The 2010-2011 Australian region cyclone season was actually a near-average tropical cyclone season, with eleven tropical cyclones forming compared to an average of 12. However, the seasonal forecast issued by the Bureau of Meteorology’s National Climate Centre (NCC) ahead of the season for the Australian region (the area south of the equator, 90˚E to 160˚E) predicted on the basis of strong La Niña conditions that the basin could turn into the most active season since 1983/1984, with 20 - 22 tropical cyclones developing in or moving into the region [10]. Similarly, the Guy Carpenter Asia-Pacific Climate Impact Centre (GCACIC) at the City University of Hong Kong has issued a forecast that predicted that 19 TCs would either develop within or move into the basin [11].
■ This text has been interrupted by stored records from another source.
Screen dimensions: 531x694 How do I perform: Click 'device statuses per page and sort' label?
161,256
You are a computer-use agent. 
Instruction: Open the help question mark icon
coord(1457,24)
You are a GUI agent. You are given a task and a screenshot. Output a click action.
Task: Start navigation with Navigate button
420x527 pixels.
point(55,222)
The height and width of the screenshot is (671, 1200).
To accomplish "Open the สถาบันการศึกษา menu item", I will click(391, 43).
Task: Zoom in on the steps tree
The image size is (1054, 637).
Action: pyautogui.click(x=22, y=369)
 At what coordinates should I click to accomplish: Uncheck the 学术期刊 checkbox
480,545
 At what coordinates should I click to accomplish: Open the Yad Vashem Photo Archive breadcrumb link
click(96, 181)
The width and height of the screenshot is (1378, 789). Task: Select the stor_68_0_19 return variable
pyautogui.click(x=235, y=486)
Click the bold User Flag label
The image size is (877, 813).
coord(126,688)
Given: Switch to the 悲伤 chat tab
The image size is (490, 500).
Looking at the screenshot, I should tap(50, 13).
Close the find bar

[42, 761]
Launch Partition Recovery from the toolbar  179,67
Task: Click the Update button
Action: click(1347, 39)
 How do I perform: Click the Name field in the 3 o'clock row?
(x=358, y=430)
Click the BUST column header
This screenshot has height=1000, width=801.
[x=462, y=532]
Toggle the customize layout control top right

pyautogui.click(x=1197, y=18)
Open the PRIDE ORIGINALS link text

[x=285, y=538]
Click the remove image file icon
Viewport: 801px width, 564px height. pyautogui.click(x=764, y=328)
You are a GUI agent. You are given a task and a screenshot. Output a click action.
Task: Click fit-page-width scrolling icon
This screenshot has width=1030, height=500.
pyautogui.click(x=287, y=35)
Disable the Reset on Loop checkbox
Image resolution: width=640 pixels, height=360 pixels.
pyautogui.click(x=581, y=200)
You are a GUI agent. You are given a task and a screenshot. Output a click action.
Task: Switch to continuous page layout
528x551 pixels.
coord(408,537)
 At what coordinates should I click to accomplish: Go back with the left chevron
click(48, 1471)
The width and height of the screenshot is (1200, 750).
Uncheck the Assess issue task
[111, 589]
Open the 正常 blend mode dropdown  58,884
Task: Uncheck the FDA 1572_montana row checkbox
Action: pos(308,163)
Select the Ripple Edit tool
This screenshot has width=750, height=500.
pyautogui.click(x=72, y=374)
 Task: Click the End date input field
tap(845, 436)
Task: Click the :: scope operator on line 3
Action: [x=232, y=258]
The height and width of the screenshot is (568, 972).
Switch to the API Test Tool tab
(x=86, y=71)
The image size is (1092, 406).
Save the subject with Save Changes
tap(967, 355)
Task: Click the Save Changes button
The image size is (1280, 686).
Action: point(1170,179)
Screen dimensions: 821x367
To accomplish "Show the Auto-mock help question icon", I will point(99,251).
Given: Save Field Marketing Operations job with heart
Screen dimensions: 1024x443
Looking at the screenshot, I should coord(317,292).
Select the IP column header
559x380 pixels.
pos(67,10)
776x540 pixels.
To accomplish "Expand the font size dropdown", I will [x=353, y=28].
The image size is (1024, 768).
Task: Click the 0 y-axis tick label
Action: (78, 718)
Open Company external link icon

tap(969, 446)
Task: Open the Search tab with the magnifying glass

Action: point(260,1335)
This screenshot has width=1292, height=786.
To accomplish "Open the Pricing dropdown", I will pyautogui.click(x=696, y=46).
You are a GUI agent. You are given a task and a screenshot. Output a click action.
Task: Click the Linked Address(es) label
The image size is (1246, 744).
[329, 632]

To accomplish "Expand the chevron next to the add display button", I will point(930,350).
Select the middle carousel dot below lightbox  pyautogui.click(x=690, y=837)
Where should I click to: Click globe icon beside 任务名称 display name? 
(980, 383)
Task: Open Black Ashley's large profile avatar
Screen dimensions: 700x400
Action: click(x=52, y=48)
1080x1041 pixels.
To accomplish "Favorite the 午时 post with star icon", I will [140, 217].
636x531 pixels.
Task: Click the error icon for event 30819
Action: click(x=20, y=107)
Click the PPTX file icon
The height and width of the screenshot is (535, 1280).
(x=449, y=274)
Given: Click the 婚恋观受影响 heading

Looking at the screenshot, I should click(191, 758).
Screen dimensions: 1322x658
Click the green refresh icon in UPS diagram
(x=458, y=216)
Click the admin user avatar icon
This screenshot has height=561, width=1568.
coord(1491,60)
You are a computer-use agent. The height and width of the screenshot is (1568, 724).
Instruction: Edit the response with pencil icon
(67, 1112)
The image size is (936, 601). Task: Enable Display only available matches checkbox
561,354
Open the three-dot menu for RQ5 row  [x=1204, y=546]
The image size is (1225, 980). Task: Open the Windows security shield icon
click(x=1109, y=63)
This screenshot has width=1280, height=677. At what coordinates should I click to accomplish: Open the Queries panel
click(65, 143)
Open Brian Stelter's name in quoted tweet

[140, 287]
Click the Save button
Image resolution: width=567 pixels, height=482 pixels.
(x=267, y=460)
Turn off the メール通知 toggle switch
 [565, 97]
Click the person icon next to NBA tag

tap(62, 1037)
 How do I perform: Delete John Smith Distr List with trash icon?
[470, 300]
Thus, a motivation for this study was to investigate prospects for improving the skill of operational seasonal prediction of TC activity in the regions of the Southern Hemisphere using statistical model-based approaches. In respect of this, the new best track TC database for the Southern Hemisphere described in the next section of this paper is used for the analysis of historical TC data. The statistical prediction models developed are presented in Section 3. This is followed by a discussion and conclusions in the final section.

2. Data and Methodology

A TC archive for the Southern Hemisphere has been prepared at the NCC in the Australian Bureau of Meteorology in close collaboration with international partners [2]. The archive is a result of multinational efforts of the National Meteorological and Hydrological Services from the Southern Hemisphere nations and has been derived from several data sources. The data for the western South Indian Ocean (30˚E to 90˚E) have been provided by Météo-France (La Réunion), for the Australian region (90˚E to 160˚E) by the Australian Tropical Cyclone Warning Centres (Brisbane, Darwin and Perth), and for the eastern South Pacific Ocean (east of 160˚E) by the Meteorological Services of Fiji and New Zealand. TC tracks from these archives were merged into one archive, ensuring consistency of track data when TCs cross regional borders. The data from the Southern Hemisphere TC archive are available from the Pacific Tropical Cyclone Data Portal (http://www.bom.gov.au/cyclone/history/tracks).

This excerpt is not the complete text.